Stromal tumors start from the structural cells that hold the ovary together and produce the female hormones estrogen. Stromal tumors often produce estrogen as well as inhibin A and B. Less often, they produce androgens (male hormones). Epithelial and germ cell tumors are more common than stromal tumors.
Surgery
Most stromal tumors are confined to the ovary and are cured with surgery to remove the ovary containing the tumor. The other ovary can be biopsied if the doctor strongly suspects cancer is there, too. Stromal tumors rarely spread beyond the ovary. If they do, the surgical treatment includes removing the involved ovary and as much tumor as possible (debulking).
Chemotherapy
Chemotherapy (chemo) is a treatment option for stromal cell cancers that have spread outside the ovary (stages II, III, and IV). It may also be offered to patients with high-risk stage I tumors -- this includes very large tumors (at least 10 cm to 15 cm), tumors that have ruptured (split open), and high-grade tumors. However, observation without chemo is often recommended since these tumors often don’t respond as well to chemo as epithelial ovarian cancers do. Stromal cell cancers can be treated with the same chemo that is used for germ cell cancers. The combination of carboplatin and paclitaxel (Taxol) is also used.
Radiation therapy
Radiation therapy may help treat disease when it is limited to a specific area. However, it is rarely used.
Hormone therapy
Leuprolide (Lupron) is a drug that turns-off the natural signal that tells the ovaries to make estrogen. Sometimes this signal encourages stromal tumors to grow, and stopping the signal can inhibit growth of the tumor. The drug tamoxifen, which acts like an anti-estrogen, has also helped some women with stromal cell cancers, as have aromatase inhibitors. Hormone therapy is usually only used for stromal tumors that have come back after treatment or in women who cannot tolerate chemo, but who want to try a treatment.

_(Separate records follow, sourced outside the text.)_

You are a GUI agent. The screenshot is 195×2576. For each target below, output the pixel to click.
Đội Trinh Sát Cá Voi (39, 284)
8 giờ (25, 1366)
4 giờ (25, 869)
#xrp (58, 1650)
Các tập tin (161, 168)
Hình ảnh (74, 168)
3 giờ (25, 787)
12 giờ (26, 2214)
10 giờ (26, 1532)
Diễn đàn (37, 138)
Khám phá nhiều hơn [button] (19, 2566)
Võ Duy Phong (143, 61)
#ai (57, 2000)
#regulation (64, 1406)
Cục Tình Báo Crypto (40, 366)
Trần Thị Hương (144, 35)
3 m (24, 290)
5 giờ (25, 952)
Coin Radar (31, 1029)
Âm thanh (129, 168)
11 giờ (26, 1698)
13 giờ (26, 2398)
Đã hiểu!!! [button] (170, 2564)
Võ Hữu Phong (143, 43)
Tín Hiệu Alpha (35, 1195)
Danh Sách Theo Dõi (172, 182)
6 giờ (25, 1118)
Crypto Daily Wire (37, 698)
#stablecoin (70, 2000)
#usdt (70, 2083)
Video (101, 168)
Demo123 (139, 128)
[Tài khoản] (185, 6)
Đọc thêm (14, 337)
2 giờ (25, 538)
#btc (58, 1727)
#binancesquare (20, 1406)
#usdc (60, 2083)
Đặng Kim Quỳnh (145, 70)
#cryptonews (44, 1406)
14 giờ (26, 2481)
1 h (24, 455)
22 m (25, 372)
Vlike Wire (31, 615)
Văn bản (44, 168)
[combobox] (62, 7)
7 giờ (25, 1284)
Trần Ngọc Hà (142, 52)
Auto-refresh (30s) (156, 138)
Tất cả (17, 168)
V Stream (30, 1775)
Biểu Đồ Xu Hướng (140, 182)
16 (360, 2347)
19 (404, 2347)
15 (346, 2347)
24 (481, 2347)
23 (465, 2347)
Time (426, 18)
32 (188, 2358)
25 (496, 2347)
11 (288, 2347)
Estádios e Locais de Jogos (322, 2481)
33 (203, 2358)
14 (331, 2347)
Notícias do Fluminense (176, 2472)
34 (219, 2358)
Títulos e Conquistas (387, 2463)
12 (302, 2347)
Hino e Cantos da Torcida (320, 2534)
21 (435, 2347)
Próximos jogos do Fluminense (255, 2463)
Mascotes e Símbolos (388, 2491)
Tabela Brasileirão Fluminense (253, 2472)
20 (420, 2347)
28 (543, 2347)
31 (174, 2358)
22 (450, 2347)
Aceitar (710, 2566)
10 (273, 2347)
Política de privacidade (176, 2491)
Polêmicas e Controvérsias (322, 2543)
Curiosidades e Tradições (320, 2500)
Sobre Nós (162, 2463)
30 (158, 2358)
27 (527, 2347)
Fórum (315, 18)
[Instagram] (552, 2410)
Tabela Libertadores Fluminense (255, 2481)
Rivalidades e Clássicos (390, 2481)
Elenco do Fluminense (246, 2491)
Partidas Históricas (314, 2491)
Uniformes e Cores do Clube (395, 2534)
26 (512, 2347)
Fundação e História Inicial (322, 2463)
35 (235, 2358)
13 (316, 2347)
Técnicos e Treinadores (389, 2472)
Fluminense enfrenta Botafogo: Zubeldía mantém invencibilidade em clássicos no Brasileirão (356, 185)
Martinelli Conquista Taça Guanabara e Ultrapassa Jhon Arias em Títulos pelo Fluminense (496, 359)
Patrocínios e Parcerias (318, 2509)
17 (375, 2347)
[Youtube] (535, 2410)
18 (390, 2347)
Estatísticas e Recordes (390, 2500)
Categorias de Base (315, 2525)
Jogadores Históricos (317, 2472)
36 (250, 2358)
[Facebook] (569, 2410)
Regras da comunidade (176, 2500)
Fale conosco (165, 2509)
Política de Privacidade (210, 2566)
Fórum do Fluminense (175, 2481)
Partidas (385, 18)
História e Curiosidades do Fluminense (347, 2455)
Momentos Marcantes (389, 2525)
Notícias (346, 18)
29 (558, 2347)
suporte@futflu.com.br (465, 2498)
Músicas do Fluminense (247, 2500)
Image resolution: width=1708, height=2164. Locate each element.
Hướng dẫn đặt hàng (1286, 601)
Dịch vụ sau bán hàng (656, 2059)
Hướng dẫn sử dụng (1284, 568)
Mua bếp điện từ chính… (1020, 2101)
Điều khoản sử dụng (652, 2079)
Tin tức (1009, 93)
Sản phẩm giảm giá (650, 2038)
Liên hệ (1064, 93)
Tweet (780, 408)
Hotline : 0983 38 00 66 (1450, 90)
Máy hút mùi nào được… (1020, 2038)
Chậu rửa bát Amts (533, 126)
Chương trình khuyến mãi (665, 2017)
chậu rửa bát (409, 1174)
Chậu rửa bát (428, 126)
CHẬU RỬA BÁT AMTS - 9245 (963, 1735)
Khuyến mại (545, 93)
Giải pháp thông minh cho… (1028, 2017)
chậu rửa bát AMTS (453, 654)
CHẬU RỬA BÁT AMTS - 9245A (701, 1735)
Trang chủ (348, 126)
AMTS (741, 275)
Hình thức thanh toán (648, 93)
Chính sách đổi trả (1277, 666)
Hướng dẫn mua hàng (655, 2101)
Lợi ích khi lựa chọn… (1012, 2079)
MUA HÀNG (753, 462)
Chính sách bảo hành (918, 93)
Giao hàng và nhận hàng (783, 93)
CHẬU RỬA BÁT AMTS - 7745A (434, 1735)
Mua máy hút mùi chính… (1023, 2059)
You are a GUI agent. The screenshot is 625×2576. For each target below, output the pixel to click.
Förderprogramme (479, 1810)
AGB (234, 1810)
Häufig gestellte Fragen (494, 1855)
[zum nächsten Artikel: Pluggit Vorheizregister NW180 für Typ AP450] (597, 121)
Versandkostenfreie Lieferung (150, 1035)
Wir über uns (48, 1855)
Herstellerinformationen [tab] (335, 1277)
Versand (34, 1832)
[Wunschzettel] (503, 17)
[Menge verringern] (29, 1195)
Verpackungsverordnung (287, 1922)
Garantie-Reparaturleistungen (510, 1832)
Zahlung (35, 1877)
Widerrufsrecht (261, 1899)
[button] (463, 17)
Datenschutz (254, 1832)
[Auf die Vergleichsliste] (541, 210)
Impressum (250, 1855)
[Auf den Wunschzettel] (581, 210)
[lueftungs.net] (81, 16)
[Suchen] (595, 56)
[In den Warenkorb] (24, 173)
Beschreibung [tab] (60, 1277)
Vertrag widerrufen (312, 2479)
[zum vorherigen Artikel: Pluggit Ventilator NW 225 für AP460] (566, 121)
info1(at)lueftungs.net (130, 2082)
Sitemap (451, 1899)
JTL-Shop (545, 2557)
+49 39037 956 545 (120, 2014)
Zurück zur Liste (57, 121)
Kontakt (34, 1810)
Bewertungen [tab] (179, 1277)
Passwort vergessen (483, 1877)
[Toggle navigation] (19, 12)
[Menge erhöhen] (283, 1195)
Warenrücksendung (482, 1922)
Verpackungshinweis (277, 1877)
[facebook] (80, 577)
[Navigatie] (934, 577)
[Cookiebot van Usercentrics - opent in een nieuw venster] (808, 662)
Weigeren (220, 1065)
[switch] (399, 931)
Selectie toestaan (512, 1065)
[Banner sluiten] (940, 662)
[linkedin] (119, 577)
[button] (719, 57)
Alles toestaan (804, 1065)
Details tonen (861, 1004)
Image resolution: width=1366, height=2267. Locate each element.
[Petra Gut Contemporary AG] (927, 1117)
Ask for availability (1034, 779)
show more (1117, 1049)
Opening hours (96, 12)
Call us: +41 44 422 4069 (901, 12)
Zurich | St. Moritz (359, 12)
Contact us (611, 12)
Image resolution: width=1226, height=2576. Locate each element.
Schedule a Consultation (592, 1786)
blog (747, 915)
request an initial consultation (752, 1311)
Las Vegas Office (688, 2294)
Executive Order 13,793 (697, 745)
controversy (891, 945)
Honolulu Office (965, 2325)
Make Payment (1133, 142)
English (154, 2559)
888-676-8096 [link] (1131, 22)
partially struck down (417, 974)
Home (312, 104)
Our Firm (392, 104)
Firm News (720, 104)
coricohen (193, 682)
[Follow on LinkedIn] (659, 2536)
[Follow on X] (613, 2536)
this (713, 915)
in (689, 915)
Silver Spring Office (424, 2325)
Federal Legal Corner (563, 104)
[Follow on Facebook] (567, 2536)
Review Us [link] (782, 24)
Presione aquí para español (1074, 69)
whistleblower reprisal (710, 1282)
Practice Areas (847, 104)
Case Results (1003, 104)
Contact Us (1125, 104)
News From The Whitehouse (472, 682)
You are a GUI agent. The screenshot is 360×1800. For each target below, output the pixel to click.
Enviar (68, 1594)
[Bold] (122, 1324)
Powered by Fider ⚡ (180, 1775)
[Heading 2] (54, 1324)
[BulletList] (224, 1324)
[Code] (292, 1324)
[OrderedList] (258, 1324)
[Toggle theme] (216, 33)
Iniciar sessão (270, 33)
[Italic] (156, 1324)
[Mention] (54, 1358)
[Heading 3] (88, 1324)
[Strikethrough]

Treatment of stromal tumors by stage
Stage I
All stage I tumors are treated with surgery. Most patients with stage I tumors are watched closely after the operation and don’t require further treatment. Some stage I tumors are more likely to come back after surgery. These cancers are said to be at high-risk for recurrence. Features that make a stage I tumor high-risk include very large tumors, tumors where the cyst broke open (ruptured), and poorly-differentiated tumors (also called high grade -- the cancer cells don’t look very much like normal tissue when examined under the microscope). Patients with high-risk stage I stromal cancers have 3 options after surgery: observation (being watched closely), chemo, or (rarely) radiation therapy
Stages II, III, and IV
After surgery for staging and debulking, treatment with chemo is usually given. Rarely, radiation therapy is an option as well.
Relapse/recurrence
Stromal cell cancers may come back years later. Even so, the prognosis (outlook) may still be good because they grow so slowly. Repeat surgery may be performed. Any of the chemo regimens for initial treatment can also be used for treatment of relapse. Hormone therapy is also an option to treat recurrence. There really isn't a standard treatment for recurrent stromal cancer, so treatment as part of a clinical trial is also a good option. Radiation therapy may sometimes be helpful for recurrent cancer.
For tumors that produce hormones, the hormone blood levels may be checked at regular intervals after surgery to check for increased levels that could suggest a return of the tumor. Serum inhibin may also be followed in select stromal tumors.